As your degree program wraps up, how will you continue your research momentum? How will you prepare to adjust to a potential new institute, environment, and with new colleagues? Here, you can find some research strategy tips that can be helpful in crafting a research statement. A research statement is a short document that highlights your research experiences/expertise as well as the current status and future plan for your work. The detailed content of the research statement may vary across different areas of studies. When writing up your research statement, be clear and concise about your research theme(s). You may categorize your research paper(s) under your research theme(s) and provide the linkages among the themes in brief to show you have a focused research program. You will want to consider the fundamentals of your research philosophy and vision:
- Why do you do research?
- Why do you do the research that you do?
- Contextualize your research in the greater scheme of things (e.g., the economy)
- Highlight what is unique about your research
- Provide a brief overview of your research program and pipeline
Broad areas of planning
A) Topics for future research after you receive your terminal degree
Examine your skills and interests that you have developed through your degree program. For example:
- Are you particularly good at (and fond of) statistics in your field? If so, you can be a valuable partner for other scholars in their topics.

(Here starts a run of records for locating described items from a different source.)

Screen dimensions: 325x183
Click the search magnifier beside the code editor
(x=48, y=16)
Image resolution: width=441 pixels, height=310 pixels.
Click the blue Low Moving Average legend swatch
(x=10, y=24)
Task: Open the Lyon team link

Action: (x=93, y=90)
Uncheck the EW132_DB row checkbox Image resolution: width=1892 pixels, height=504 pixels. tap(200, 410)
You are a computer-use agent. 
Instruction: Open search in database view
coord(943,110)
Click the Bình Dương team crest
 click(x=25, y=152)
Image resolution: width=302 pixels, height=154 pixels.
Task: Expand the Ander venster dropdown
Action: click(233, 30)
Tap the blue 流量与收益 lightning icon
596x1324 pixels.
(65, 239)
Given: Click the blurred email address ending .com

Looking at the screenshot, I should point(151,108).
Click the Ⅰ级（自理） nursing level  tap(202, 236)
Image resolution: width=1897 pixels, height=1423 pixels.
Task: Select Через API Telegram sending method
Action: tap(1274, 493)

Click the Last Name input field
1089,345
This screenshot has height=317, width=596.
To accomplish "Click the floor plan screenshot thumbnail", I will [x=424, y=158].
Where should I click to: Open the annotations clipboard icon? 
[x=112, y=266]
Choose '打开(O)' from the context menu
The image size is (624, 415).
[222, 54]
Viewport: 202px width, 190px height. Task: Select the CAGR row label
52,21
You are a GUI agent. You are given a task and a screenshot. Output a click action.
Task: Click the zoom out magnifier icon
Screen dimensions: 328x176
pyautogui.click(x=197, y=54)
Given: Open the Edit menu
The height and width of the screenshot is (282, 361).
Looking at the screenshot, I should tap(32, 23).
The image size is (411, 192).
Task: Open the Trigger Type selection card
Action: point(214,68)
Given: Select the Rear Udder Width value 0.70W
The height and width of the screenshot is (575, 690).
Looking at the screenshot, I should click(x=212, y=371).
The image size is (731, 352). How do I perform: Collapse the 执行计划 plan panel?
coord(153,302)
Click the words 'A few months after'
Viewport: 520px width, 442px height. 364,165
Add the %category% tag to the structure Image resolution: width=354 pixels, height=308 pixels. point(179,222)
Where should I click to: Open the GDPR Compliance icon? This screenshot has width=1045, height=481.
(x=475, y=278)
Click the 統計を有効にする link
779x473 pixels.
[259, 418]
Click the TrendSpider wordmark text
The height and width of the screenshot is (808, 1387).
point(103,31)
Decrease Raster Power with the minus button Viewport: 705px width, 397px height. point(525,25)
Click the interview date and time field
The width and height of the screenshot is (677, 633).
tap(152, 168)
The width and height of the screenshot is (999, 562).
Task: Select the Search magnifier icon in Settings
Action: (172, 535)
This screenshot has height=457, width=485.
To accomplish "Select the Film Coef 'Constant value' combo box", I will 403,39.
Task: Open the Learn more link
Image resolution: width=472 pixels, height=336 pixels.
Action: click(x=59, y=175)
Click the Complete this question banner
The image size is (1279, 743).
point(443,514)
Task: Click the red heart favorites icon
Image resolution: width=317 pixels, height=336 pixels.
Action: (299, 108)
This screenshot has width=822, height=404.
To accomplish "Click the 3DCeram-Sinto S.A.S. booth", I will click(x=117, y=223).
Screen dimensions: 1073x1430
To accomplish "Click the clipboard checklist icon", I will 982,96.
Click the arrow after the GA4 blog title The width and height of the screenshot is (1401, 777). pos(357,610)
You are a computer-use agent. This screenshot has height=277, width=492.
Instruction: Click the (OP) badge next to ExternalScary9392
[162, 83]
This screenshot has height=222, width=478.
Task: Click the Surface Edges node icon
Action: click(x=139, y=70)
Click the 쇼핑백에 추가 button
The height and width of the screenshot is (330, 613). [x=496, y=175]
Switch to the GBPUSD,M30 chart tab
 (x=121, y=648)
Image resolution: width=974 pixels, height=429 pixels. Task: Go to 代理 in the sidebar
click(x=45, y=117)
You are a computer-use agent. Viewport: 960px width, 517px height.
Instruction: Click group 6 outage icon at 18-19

- Are there open questions that remain from your dissertation research (either from reading the scholarly journal articles, or remaining from or springing out of your own research on which you’d like to follow up?
- Did your advisor engage you in any small ‘side research’ topics while you progressed through your program? If so, do any of those interest you?
- Have one primary focus and two secondary foci. Pick some research areas which are trendy. You may need to read up on journal articles [see A)3 below] or attend conferences and network with colleagues [see A)6 below] to find out what these are.
- Try to be the first author on a few projects, but also try to let others take the lead in other projects. Do not try to be the first author on every project! It will burn you out. Likewise, do not be the last or secondary author on all your projects. You will not be taken seriously then for tenure and promotion purposes.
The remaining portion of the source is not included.